それは今までの感想の中で1人だけです。佐々木さんだけ(笑)。

という、土方監督の(笑)の部分が、このドキュメンタリーを彼に作らせる動機のひとつだろうことに気づかないで、技術論に終始する佐々木健一氏の態度は、ある意味、NHKの「かがみ」だ。
 この映画は、他のドキュメンタリー映画フレデリック・ワイズマンの映画、森達也の『i 新聞記者』、メルベダード・オスコウイの『少女は夜明けに夢を見る』、あるいは、マイケル・ムーアの『華氏119』など、それぞれに特徴的なドキュメンタリー作品のどれにも似ていない。むしろ、スティーブン・スピルバーグの『ペンタゴン・ペーパーズ』や、トム・マッカーシーの『スポットライト』に似ている。
 あまりにもよくできてしまったために、どんでん返しみたいなラストシーンが付け加えられているのだろうと思う。

「そういうものなんだ」という。それを別にいいも悪いも言ってなくて、ただその現実を提示したというのが、あのラストシーンなんです。

と、土方宏史は言っている。
 佐々木健一NHKシニアプロデューサーは、「テレビの闇」という言葉にもイラついているが、澤村記者の「テレビの闇はもっと深いんじゃないですか? こんなぬるい結末でいいんですか?」という言葉をラストシーンの直前に置いたのも土方監督なのである。

佐々木さんの“合わせ鏡”が見られてよかったです(笑)。

という土方監督の皮肉に全然動じない、NHKシニアプロデューサーのこの優越感はすごい。

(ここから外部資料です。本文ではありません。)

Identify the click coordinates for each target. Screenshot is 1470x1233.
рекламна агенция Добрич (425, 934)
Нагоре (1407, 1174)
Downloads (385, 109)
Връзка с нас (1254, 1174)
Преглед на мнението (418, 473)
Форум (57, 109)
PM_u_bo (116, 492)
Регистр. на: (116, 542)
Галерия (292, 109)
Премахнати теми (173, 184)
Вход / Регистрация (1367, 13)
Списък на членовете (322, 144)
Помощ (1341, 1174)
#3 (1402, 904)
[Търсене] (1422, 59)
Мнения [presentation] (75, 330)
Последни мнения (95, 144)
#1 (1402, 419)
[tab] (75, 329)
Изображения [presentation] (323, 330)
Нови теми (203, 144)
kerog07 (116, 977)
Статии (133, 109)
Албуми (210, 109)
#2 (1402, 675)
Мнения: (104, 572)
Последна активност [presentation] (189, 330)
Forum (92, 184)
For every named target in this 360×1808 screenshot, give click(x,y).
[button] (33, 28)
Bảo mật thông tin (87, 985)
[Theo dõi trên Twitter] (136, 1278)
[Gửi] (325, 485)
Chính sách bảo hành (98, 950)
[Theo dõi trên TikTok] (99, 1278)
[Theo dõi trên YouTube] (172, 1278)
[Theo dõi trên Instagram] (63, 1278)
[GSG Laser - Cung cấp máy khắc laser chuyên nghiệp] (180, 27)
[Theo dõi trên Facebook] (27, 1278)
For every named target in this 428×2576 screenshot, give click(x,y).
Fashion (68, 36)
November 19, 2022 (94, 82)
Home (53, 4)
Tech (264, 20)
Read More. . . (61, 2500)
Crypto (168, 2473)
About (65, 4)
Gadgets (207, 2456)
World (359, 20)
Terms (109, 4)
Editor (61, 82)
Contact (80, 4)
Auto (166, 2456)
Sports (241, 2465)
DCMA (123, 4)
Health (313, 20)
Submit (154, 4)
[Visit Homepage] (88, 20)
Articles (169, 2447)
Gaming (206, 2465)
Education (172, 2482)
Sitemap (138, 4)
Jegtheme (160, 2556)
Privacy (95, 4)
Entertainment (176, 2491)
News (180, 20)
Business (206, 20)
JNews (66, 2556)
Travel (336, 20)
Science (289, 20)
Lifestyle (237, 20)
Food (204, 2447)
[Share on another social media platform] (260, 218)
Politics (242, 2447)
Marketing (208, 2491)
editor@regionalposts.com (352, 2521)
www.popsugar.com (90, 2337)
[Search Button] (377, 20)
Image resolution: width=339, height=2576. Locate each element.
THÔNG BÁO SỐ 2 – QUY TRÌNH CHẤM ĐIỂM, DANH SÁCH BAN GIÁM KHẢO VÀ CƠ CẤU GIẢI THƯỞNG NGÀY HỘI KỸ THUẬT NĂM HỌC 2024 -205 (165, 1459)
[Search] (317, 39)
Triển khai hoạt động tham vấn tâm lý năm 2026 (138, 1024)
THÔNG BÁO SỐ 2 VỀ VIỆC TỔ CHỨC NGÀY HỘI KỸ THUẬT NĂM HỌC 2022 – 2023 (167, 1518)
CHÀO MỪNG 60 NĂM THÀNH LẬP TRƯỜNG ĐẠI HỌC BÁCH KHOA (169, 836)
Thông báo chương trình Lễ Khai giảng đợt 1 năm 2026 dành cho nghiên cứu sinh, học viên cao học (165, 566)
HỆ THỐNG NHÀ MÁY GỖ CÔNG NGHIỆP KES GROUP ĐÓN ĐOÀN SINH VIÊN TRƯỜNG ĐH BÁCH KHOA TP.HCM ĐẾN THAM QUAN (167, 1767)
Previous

全員がちょっとだけ嫌な気持ちになり、誰も手放しで喜べない番組だと思っているんです。そうじゃないと、この企画は失敗だという覚悟で作りました。

という土方宏史が一枚上手に見える。
 ラストシーンで観客はたしかに少しイヤな気分になる。それまで載せられていた手のひらから、突然放り出されるから。しかし、それも含めて、この映画は、バラエティ番組と報道の垣根がない、日本のテレビだから生み出したユニークなドキュメンタリー映画だと思う。